**ACTION ITEM**
Only the number is wanted: how many lines of the data contain "screenshot"?

**Dataset entries**
+++
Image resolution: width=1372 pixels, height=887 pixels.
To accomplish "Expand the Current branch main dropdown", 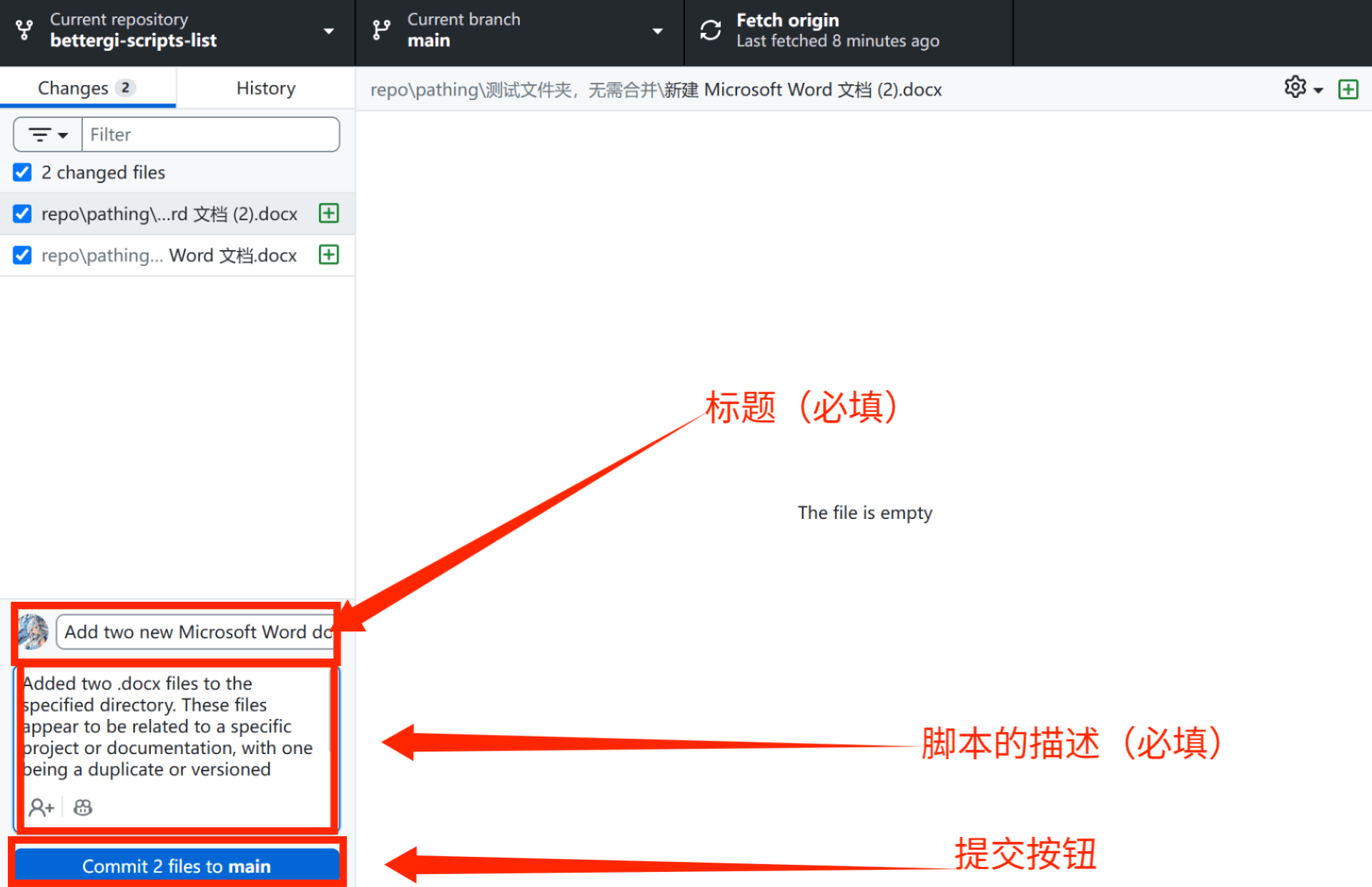I will pyautogui.click(x=519, y=31).
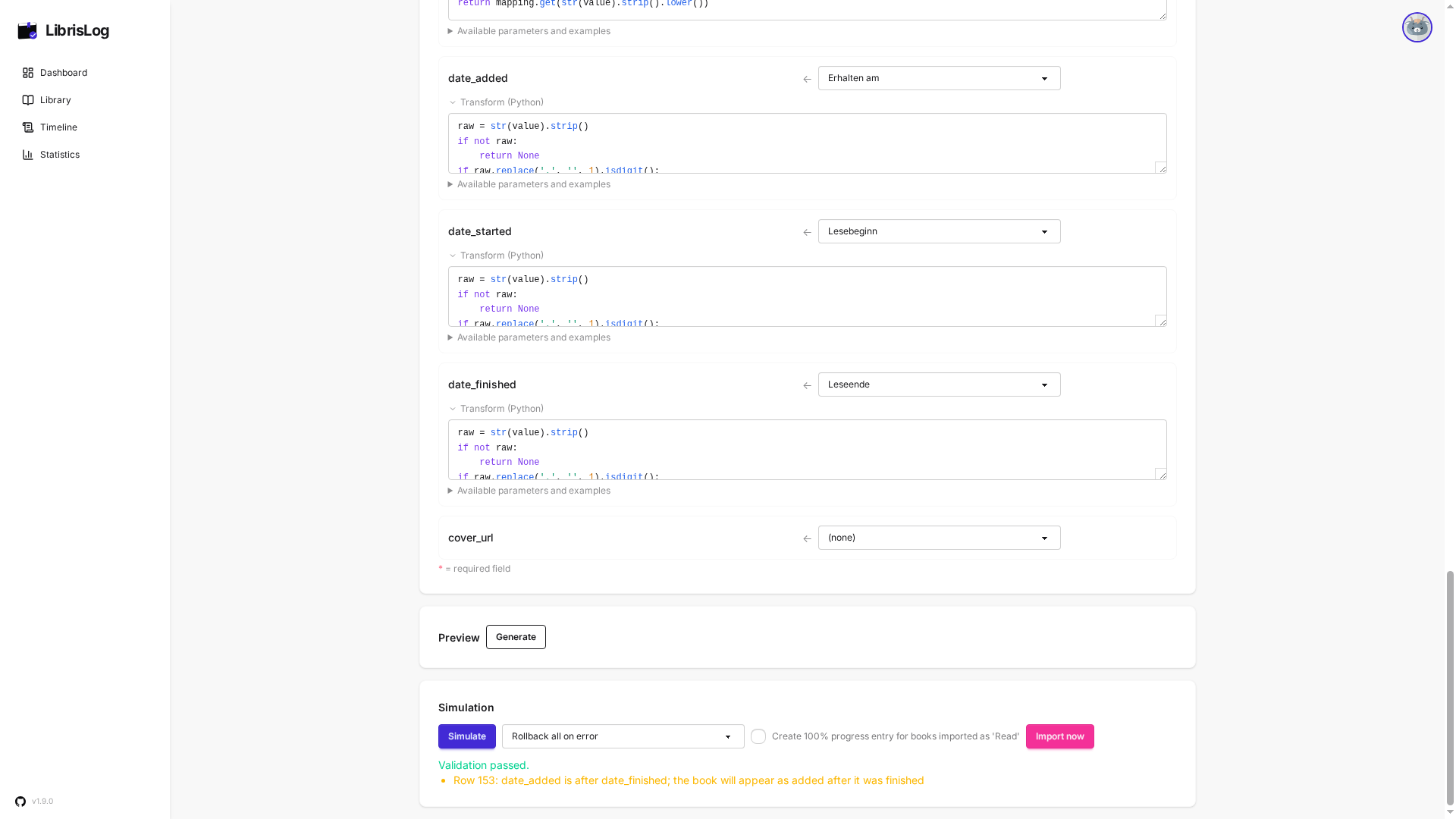Screen dimensions: 1456x819
Task: Open the cover_url (none) column dropdown
Action: [939, 538]
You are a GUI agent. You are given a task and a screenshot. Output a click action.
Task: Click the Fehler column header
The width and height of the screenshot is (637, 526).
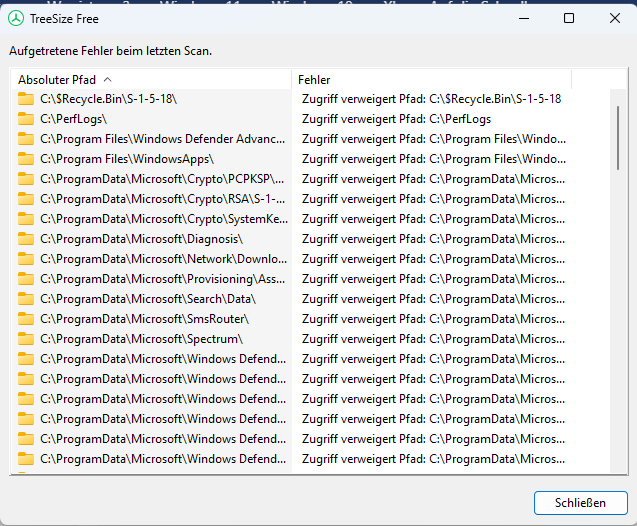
+++
**ANSWER SPACE**
2